Groups that fall under both acts have contracts at military bases and other federal facilities, but which group gets the most priority is still in question.

Finn said one of Ensign's concerns is that the language of the law appears to allow blind vendors to take away contracts from the groups covered by the Javits act before those contracts expire.

"This is an unfair situation in Sen. Ensign's mind," Finn said.

Ralph Sanders, spokesman for the Randolph-Sheppard Vendors of America, said case law has established that the blind get a preference for military base food service contracts and take precedence over a Javits program. But groups with contracts under the Javits Wagner O'Day Act contracts say they believe it is still a gray area in the law.

The military takes the preference into account as part of an overall contract proposal, and the preference is a big help in landing a contract.

Ensign's provision says that a non-blind vendor can keep the contract it presently has and maintain it through the life of the contract.

The language was not included in the House bill and it will have to be negotiated in a conference committee, which will determine content of the final bill that will be sent to the president.

Finn said none of the language approved in the bill would apply to future contracts. It only relates to contracts already in place so other vendors cannot renegotiate contracts.

Sanders said the approved language locks contracts in place, even though courts have ruled that the blind have the priority for food services on military bases. Ensign's amendment leaves more room for litigation and doesn't resolve any outstanding questions, Sanders said.

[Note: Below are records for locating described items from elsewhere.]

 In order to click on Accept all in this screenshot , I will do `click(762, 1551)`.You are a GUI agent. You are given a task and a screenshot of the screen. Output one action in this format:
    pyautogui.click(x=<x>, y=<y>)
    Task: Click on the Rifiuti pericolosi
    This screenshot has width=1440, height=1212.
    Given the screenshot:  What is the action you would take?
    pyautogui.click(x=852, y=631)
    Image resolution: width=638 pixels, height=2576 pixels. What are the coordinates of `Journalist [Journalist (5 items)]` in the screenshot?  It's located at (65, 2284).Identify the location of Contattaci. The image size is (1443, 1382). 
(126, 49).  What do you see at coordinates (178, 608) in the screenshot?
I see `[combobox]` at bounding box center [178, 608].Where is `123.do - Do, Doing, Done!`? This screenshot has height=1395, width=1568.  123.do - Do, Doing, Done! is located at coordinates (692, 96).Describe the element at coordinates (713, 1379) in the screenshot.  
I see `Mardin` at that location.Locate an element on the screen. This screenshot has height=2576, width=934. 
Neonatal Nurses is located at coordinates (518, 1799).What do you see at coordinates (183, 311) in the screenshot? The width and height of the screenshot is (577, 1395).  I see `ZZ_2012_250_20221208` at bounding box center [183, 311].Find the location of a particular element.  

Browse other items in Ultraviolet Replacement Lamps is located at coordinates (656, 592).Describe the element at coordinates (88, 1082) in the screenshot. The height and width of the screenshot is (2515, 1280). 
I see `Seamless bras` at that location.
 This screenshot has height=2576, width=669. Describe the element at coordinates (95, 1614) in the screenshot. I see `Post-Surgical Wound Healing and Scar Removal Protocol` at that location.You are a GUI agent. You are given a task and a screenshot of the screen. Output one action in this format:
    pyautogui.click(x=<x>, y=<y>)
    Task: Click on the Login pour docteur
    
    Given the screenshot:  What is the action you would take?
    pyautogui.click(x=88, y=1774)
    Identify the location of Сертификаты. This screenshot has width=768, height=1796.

"When a new one (contract) comes open, it's a question on who will get it," Sanders said.

The other question is who works for the vendors.

Saperstein said the problem is that contracts that are covered by the Javits act offer menial jobs where workers can get paid less than minimum wage while the Randolph-Sheppard Act involves management positions. He said the blind manager could hire the blind, disabled or anyone he or she wanted.

Twenty other blind vendors have contracts at Hoover Dam and other federal facilities through the Randolph-Sheppard Act.